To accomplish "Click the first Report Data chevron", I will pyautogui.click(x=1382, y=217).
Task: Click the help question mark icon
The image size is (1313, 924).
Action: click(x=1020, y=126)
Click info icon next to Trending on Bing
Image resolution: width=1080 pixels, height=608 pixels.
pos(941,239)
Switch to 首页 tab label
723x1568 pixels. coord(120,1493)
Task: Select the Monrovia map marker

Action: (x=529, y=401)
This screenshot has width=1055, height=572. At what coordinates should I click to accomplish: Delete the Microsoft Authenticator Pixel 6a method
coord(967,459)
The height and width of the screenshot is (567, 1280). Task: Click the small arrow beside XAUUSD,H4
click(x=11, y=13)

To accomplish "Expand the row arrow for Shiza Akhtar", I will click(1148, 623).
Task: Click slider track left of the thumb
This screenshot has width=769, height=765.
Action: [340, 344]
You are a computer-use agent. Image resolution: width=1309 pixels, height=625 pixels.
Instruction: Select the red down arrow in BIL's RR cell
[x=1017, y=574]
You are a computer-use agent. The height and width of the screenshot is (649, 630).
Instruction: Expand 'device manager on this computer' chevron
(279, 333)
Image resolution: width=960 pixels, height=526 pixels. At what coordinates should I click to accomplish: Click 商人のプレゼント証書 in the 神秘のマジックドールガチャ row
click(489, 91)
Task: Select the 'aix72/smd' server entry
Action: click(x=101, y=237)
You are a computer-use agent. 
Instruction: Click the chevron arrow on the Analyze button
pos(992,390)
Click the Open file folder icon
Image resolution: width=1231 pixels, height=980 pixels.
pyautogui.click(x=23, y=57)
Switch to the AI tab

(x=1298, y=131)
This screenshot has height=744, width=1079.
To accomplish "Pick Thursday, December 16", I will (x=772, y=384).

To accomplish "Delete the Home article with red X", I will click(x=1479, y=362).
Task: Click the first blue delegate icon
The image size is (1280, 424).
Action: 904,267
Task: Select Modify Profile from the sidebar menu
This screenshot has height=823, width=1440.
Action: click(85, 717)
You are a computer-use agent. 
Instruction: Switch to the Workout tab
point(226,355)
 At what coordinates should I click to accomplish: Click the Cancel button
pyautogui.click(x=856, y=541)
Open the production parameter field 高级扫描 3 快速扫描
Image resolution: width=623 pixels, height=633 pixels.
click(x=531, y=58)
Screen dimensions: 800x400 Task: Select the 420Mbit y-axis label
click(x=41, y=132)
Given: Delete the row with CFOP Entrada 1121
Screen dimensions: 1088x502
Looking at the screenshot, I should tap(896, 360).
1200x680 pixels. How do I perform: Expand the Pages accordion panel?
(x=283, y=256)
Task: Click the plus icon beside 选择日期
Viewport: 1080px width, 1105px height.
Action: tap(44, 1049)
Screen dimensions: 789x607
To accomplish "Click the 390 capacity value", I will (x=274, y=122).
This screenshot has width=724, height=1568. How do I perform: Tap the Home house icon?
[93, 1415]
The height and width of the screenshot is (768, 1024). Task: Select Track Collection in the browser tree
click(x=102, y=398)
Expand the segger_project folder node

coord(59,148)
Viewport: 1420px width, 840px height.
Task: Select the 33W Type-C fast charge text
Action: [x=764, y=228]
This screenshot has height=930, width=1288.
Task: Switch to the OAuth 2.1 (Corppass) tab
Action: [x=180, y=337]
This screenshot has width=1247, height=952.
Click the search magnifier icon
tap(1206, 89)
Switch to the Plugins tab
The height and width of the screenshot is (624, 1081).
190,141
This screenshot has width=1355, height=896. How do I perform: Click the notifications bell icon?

_Task goal_
Rewrite all of the material above with "computer-use agent" swapped for "desktop assistant" in every place it occurs, leaving everything else unchanged.

_Finished task_
To accomplish "Click the first Report Data chevron", I will pyautogui.click(x=1382, y=217).
Task: Click the help question mark icon
The image size is (1313, 924).
Action: click(x=1020, y=126)
Click info icon next to Trending on Bing
Image resolution: width=1080 pixels, height=608 pixels.
pos(941,239)
Switch to 首页 tab label
723x1568 pixels. coord(120,1493)
Task: Select the Monrovia map marker

Action: (x=529, y=401)
This screenshot has width=1055, height=572. At what coordinates should I click to accomplish: Delete the Microsoft Authenticator Pixel 6a method
coord(967,459)
The height and width of the screenshot is (567, 1280). Task: Click the small arrow beside XAUUSD,H4
click(x=11, y=13)

To accomplish "Expand the row arrow for Shiza Akhtar", I will click(1148, 623).
Task: Click slider track left of the thumb
This screenshot has width=769, height=765.
Action: [340, 344]
You are a desktop assistant. Image resolution: width=1309 pixels, height=625 pixels.
Instruction: Select the red down arrow in BIL's RR cell
[x=1017, y=574]
You are a desktop assistant. The height and width of the screenshot is (649, 630).
Instruction: Expand 'device manager on this computer' chevron
(279, 333)
Image resolution: width=960 pixels, height=526 pixels. At what coordinates should I click to accomplish: Click 商人のプレゼント証書 in the 神秘のマジックドールガチャ row
click(489, 91)
Task: Select the 'aix72/smd' server entry
Action: click(x=101, y=237)
You are a desktop assistant. 
Instruction: Click the chevron arrow on the Analyze button
pos(992,390)
Click the Open file folder icon
Image resolution: width=1231 pixels, height=980 pixels.
pyautogui.click(x=23, y=57)
Switch to the AI tab

(x=1298, y=131)
This screenshot has height=744, width=1079.
To accomplish "Pick Thursday, December 16", I will (x=772, y=384).

To accomplish "Delete the Home article with red X", I will click(x=1479, y=362).
Task: Click the first blue delegate icon
The image size is (1280, 424).
Action: 904,267
Task: Select Modify Profile from the sidebar menu
This screenshot has height=823, width=1440.
Action: click(85, 717)
You are a desktop assistant. 
Instruction: Switch to the Workout tab
point(226,355)
 At what coordinates should I click to accomplish: Click the Cancel button
pyautogui.click(x=856, y=541)
Open the production parameter field 高级扫描 3 快速扫描
Image resolution: width=623 pixels, height=633 pixels.
click(x=531, y=58)
Screen dimensions: 800x400 Task: Select the 420Mbit y-axis label
click(x=41, y=132)
Given: Delete the row with CFOP Entrada 1121
Screen dimensions: 1088x502
Looking at the screenshot, I should tap(896, 360).
1200x680 pixels. How do I perform: Expand the Pages accordion panel?
(x=283, y=256)
Task: Click the plus icon beside 选择日期
Viewport: 1080px width, 1105px height.
Action: tap(44, 1049)
Screen dimensions: 789x607
To accomplish "Click the 390 capacity value", I will (x=274, y=122).
This screenshot has width=724, height=1568. How do I perform: Tap the Home house icon?
[93, 1415]
The height and width of the screenshot is (768, 1024). Task: Select Track Collection in the browser tree
click(x=102, y=398)
Expand the segger_project folder node

coord(59,148)
Viewport: 1420px width, 840px height.
Task: Select the 33W Type-C fast charge text
Action: [x=764, y=228]
This screenshot has height=930, width=1288.
Task: Switch to the OAuth 2.1 (Corppass) tab
Action: [x=180, y=337]
This screenshot has width=1247, height=952.
Click the search magnifier icon
tap(1206, 89)
Switch to the Plugins tab
The height and width of the screenshot is (624, 1081).
190,141
This screenshot has width=1355, height=896. How do I perform: Click the notifications bell icon?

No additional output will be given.